Topological characterization of the circadian calcium rhythm. (A) Pseudocolor image of YC 3.60 signals in the SCN slice. 3V, third ventricle; OC, optic chiasm. The image was taken near the peak phase of the rhythm. (B) Hourly montage of circadian signals in four representative areas. (Scale bar, 10 µm.) Left images show the locations of individual neurons. (C, Left) signal intensity of individual neurons over time (72 h). A horizontal bar indicates the time when the montage of images was collected. (Right) Raster plots of signal intensity across the dorsal tip to the end of ventral region as indicated by a red line in A. (D) Mapping of rhythm parameters: 1, Acrophase map: peak phase time is depicted and normalized relative to the mean phase of the whole slice; 2, period map; 3, amplitude map; 4, Trough map. (E) Bihourly images of the acrophase distribution. Black pixels indicate those with acrophase in this bin. Number on the upper margin of the top panel indicates the difference from the mean acrophase of the whole slice (h). Estimated borders of the SCN and the dorsal/ventral regions are shown as broken lines. (Scale bars, 100 µm all panels except B).

Fig. 2.

Statistical comparison of circadian rhythm parameters in different SCN regions. (A) SD of phase distribution in the whole, dorsal, and ventral SCN. Period (B), amplitude (C), and trough level (D) in the dorsal and ventral SCN are demonstrated as the mean ± SD. The estimated calcium concentration is shown on the right of graph in C and D. *P < 0.05, **P < 0.01. n = 5 slices.

Fig. 3.

TTX affects the calcium rhythm and disrupts synchronization. (A) YC 3.60 signals in a representative SCN slice at the peak phase of calcium rhythm on the pretreat day. (B) Image of the SCN immunolabeled with AVP and VIP antibodies. (C, Upper) Changes in the signal intensity of YC 3.60 over time (142 h) in three individual neurons, the location of which is indicated in A. (Lower) Raster plots of calcium rhythm from the dorsal tip to the end of ventral region as indicated by a red line in A. The arrowhead is the approximate boundary between the two regions. (D) Mapping of the rhythm parameters before and during TTX application. (Scale bars, 100 µm.)

Fig. 4.

Statistical comparison of TTX effects. Effect of TTX on the (A) amplitude, (B) trough, and (C) distribution of phase expressed in SD are analyzed on the pretreat, first day, and third day of TTX treatment. Data are expressed as the mean ± SD *P < 0.05, **P < 0.01, ***P < 0.001. n = 4 slices. See legend of Fig. 2 for details.

Fig. 5.

Enlargement of phase difference between the dorsal and ventral regions by TTX. (A) Bihourly images of the acrophase distribution before (pretreat) and during TTX application. The estimated borders of the SCN and the dorsal/ventral regions are shown as broken lines. Number on the upper margin of the Top panel indicates the difference from the mean acrophase (h).

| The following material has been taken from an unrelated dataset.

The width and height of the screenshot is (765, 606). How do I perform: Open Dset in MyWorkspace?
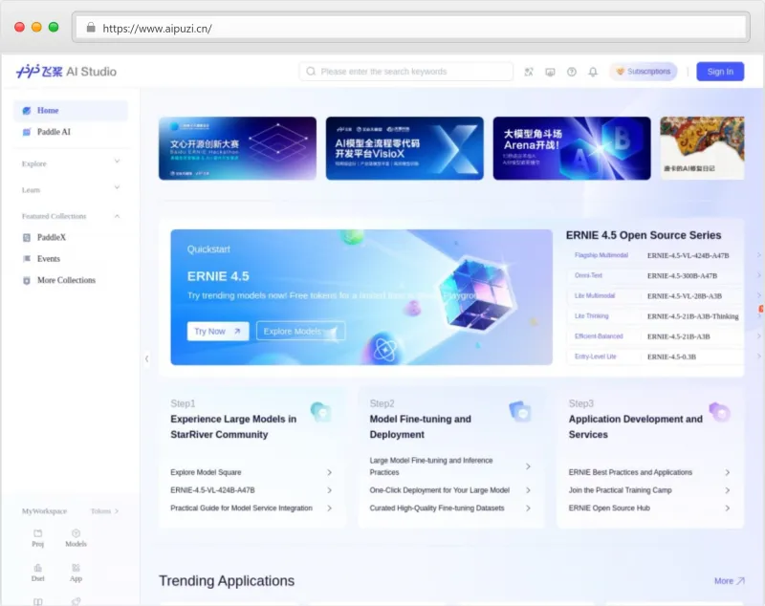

Data were obtained from the same SCN as displayed in Fig. 3. (Scale bar, 100 µm.) (B) Acrophase distribution expressed in histogram on the pretreat, first, and third day of TTX application. Histograms are normalized relative to the mean phase of the whole slice. (C) Histogram of the acrophase distribution within the dorsal and ventral regions in all four slices examined. The y axis is normalized to the peak of each region in a slice. Note that dispersion of two peaks is clear following TTX application (arrowheads).

Fig. 6.

Effect of calbenoxolone on the calcium rhythm and network synchronization. (A) YC 3.60 signals in a representative SCN slice near the peak phase of calcium rhythm on the pretreat. (B) Maps of the circadian rhythm parameters before and during CBX application in an SCN. (C, Upper) Circadian calcium rhythms before (pretreat) and during CBX treatment (shadowed area). Circadian calcium rhythms of four individual cells, indicated in A, demonstrate that gap-junction blocking has no significant effect on any circadian parameter of calcium rhythms. (Lower) Raster plots of calcium rhythm from the dorsal tip to the end of ventral region as indicated by a red line in A. See legend of Fig. 1 for details. (Scale bars, 100 µm.)

Fig. 7.

Statistical comparison of calbenoxolone effects. Effect of CBX on amplitude (A), trough (B), and the SD of acrophases (C) on the pretreat, first, and third day of CBX treatment are shown for the whole, dorsal, and ventral SCN. Data are expressed as the mean ± SD of three SCN slices. *P < 0.05.